Anthony John Attwood (born 9 February 1952) is a British psychologist notable for his work on Asperger syndrome. He resides in Queensland, Australia, where he is an Associate Professor at Griffith University.

Education
He received an honours degree in psychology from the University of Hull, an M.A. in clinical psychology from the University of Surrey and a Ph.D. from University College London supervised by Uta Frith.

Research and career
His books include Asperger's Syndrome: A Guide for Parents and Professionals, which has been translated into 20 languages and provides information on diagnosis, problems of social relations, sensory issues, motor control and other typical issues which face people with Asperger's and their support networks. His other books include The Complete Guide to Aspergers Syndrome, Exploring Feelings for Young Children with High-Functioning Autism or Aspergers Disorder, and From Like to Love for Young People with Aspergers Syndrome (Autism Spectrum Disorder): Learning How to Express and Enjoy Affection with Family and Friends.

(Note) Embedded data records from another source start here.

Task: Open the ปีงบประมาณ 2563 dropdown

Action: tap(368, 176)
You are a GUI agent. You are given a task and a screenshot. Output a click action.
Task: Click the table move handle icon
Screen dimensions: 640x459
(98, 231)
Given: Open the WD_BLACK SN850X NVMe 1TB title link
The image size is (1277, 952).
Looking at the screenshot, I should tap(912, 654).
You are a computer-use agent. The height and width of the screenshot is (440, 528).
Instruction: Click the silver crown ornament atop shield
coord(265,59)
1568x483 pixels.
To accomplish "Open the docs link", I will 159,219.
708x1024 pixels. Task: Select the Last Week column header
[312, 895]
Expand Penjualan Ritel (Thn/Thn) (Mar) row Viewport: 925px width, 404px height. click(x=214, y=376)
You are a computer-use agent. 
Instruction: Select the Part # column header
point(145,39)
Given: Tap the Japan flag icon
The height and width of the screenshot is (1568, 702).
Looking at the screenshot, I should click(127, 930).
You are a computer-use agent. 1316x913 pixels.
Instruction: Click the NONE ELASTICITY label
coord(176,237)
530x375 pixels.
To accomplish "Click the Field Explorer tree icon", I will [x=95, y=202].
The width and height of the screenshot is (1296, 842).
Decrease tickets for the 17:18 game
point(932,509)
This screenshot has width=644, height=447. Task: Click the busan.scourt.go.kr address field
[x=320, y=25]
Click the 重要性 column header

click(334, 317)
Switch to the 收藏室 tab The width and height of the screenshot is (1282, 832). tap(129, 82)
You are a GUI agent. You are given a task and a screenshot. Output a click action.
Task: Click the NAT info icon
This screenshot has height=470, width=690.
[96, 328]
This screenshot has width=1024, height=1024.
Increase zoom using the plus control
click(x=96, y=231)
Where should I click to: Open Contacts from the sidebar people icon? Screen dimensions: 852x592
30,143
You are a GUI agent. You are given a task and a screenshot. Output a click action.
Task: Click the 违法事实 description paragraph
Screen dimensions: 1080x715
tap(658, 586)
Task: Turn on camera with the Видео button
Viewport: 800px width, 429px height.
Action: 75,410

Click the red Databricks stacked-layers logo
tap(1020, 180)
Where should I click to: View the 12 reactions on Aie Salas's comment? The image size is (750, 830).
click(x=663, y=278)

Attwood has a clinical practice at his diagnostic and treatment clinic for children and adults with Asperger's Syndrome, in Brisbane, begun in 1992.

Attwood expressed support for facilitated communication in Lucy's Story: Autism and Other Adventures.

It took Attwood thirty years to notice that his own son, Will Attwood, was autistic. Will became addicted to drugs in the meantime and ended up in jail. He later wrote a book on his experience, Asperger’s Syndrome and Jail.

Books
 
 
 
 
 
 
 Attwood, Tony. "Exploring Feelings DVD Cognitive Behaviour Therapy to Manage Anxiety, Sadness, and Anger"

Selected papers
 Sofronoff K, Attwood T, Hinton S, Levin I. "A Randomized Controlled Trial of a Cognitive Behavioural Intervention for Anger Management in Children Diagnosed with Asperger Syndrome." Autism Dev Disord. 2006 Nov 3. 
 Sofronoff K, Attwood T, Hinton S. "A randomised controlled trial of a CBT intervention for anxiety in children with Asperger syndrome. J Child Psychol Psychiatry. 2005 Nov;46(11):1152-60. 
 Attwood T. "Frameworks for behavioral interventions." Child Adolesc Psychiatr Clin N Am. 2003 Jan;12(1):65-86.   (A review article)
 Foreword and Afterword for Lucy Blackman's autobiographic account Lucy's Story: Autism and Other Adventures (2001)
 Foreword for Robin and the White Rabbit by Åse Brunnström and Emma Lindström .

Other works
Some of Attwood's books are mentioned in the game To the Moon.

Controversy
In 2019, Karla Fisher, another autism advocate, said many of Attwood's jokes about autism were a mockery of autistic people. Other autism advocates also claimed that many of Attwood's descriptions of autistic people in his lectures are based on false stereotypes and claimed he makes sweeping generalisations that are not based on evidence. In May 2019, there was a protest in Sheffield which was critical of his views.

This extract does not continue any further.